L'Europa e i mostri del passato

24 giugno 2007
Barbara Spinelli
Fonte: La stampa - 24 giugno 2007

I mostri del passato
BARBARA SPINELLI

Dicono che l’esperienza e gli errori servono a maturare, ma per l’Unione
europea le cose non stanno così: nel vertice di Bruxelles che venerdì e
sabato doveva salvare la Costituzione dei Ventisette si è scelto di tornare
indietro, non di andare avanti e di ripartire dal punto più alto cui si era
arrivati.
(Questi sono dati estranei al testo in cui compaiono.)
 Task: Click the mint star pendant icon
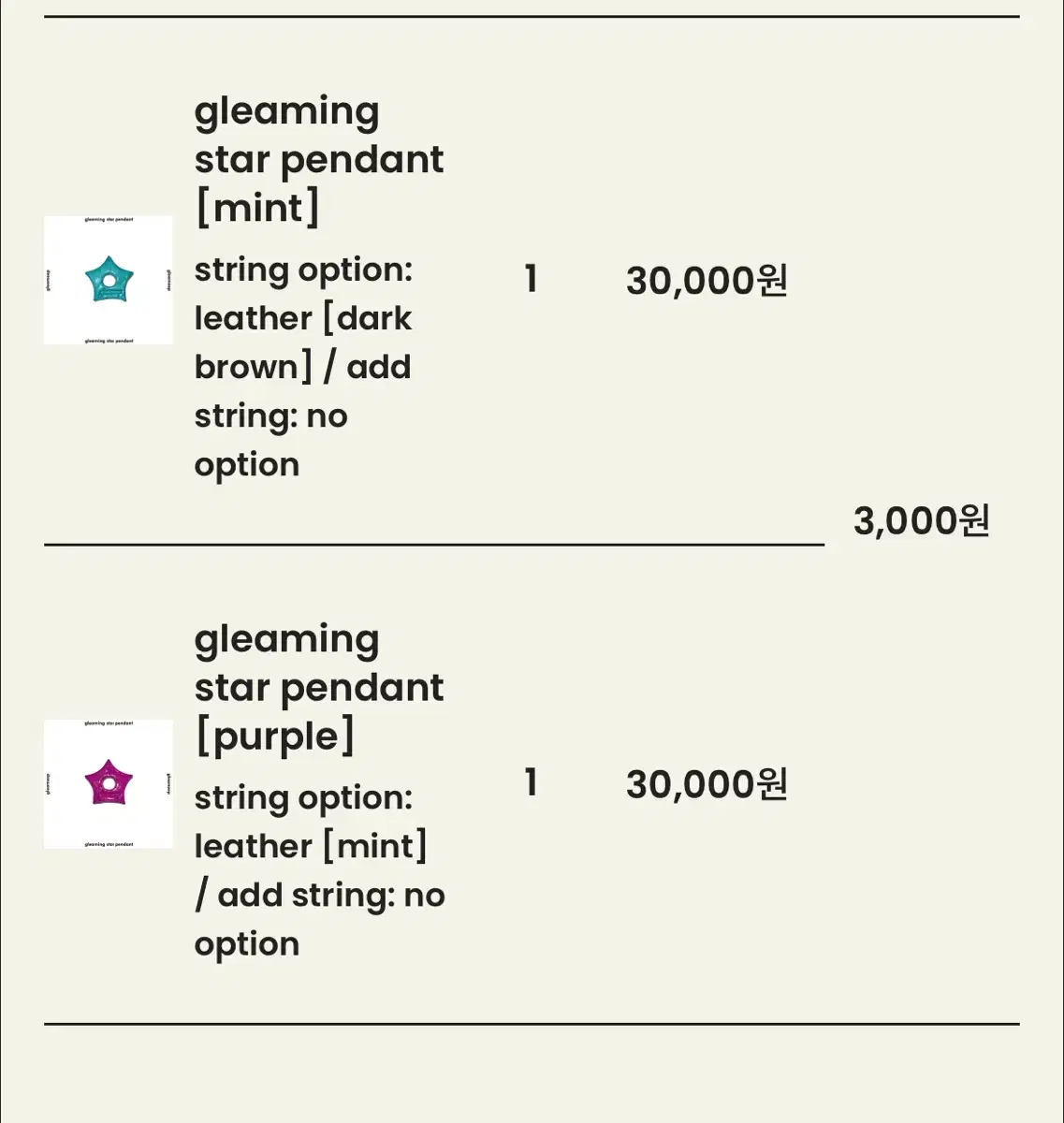click(109, 280)
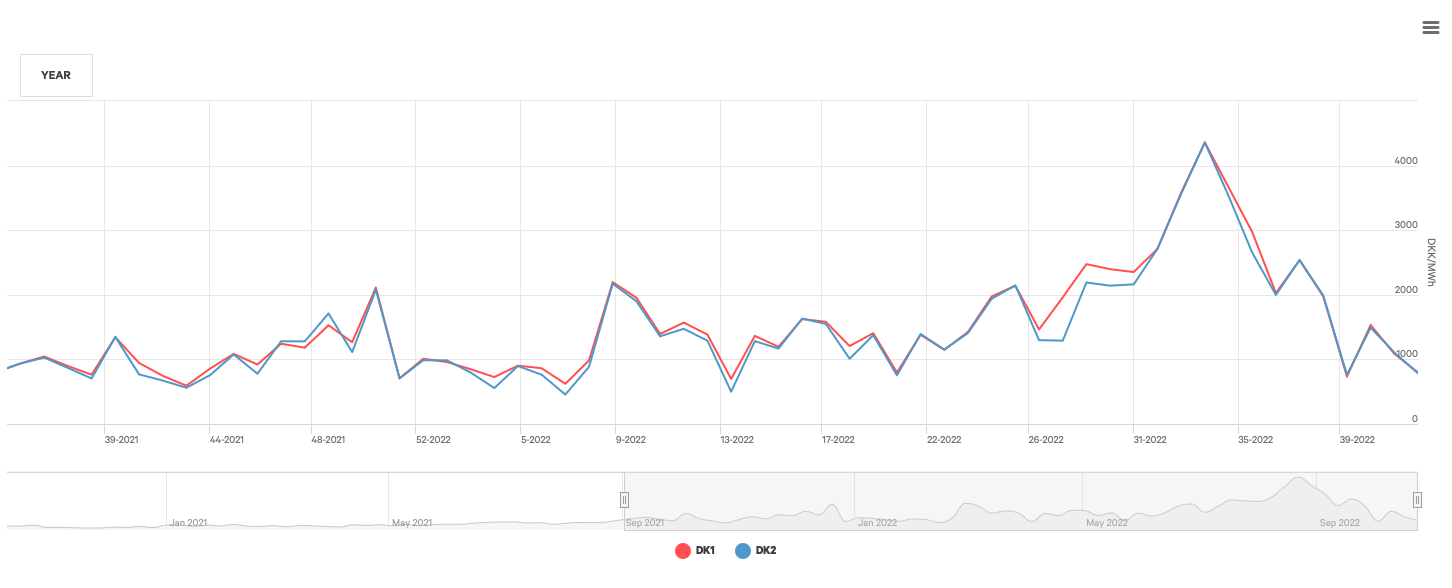Toggle the DK1 series via its label
Screen dimensions: 1452x588
(705, 551)
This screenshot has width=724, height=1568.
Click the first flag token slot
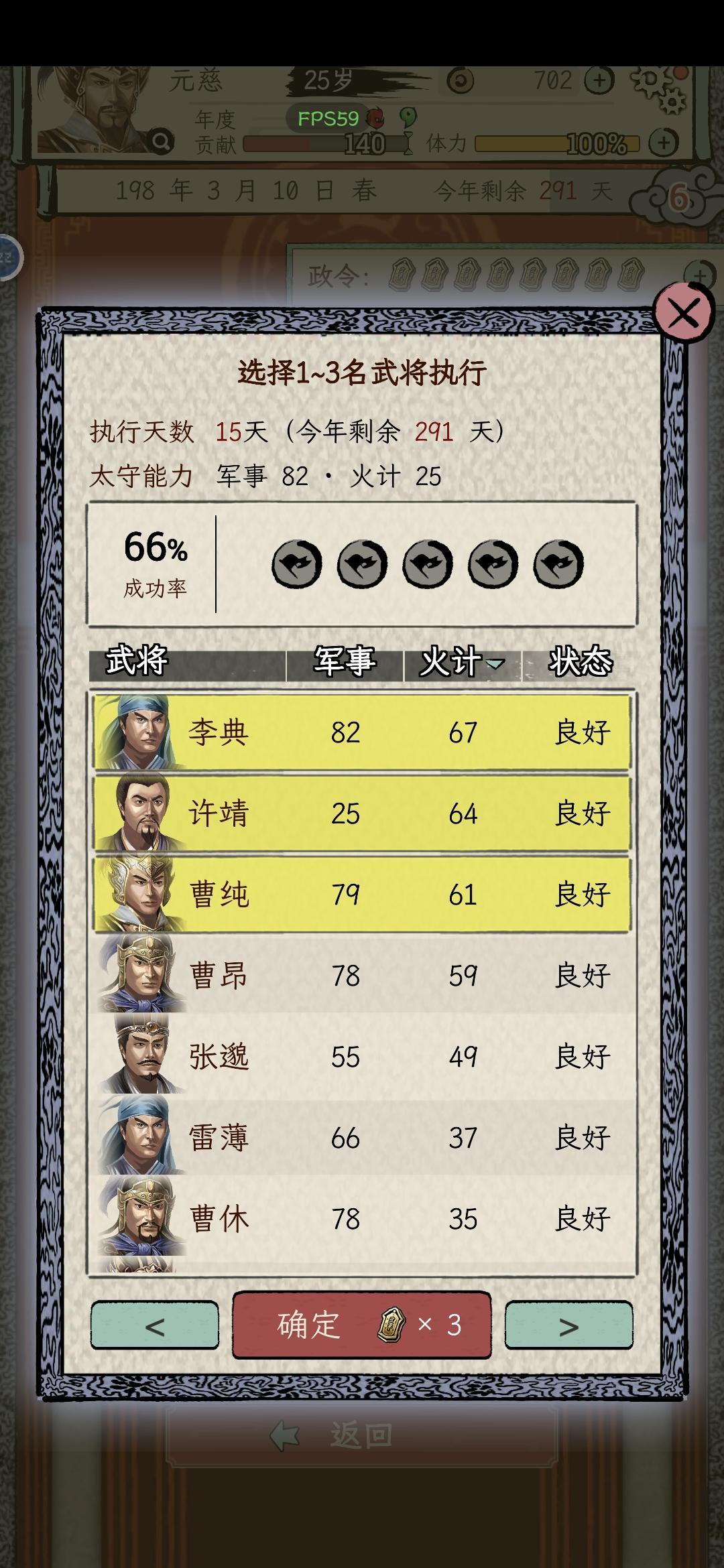(x=297, y=564)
Hanno contato più i pochi Stati ansiosi di frenare l’Unione, che
non gli Stati che in gran parte avevano già ratificato il progetto
costituzionale proposto nel luglio 2003 dai rappresentanti del popolo, dei
governi, delle istituzioni europee. Pochi Stati hanno spadroneggiato sui
più, e a forza di spadroneggiare hanno spostato le lancette degli orologi
costringendo il tempo ad arretrare e a cancellare non solo le esperienze
vissute ma anche le risposte date agli errori passati.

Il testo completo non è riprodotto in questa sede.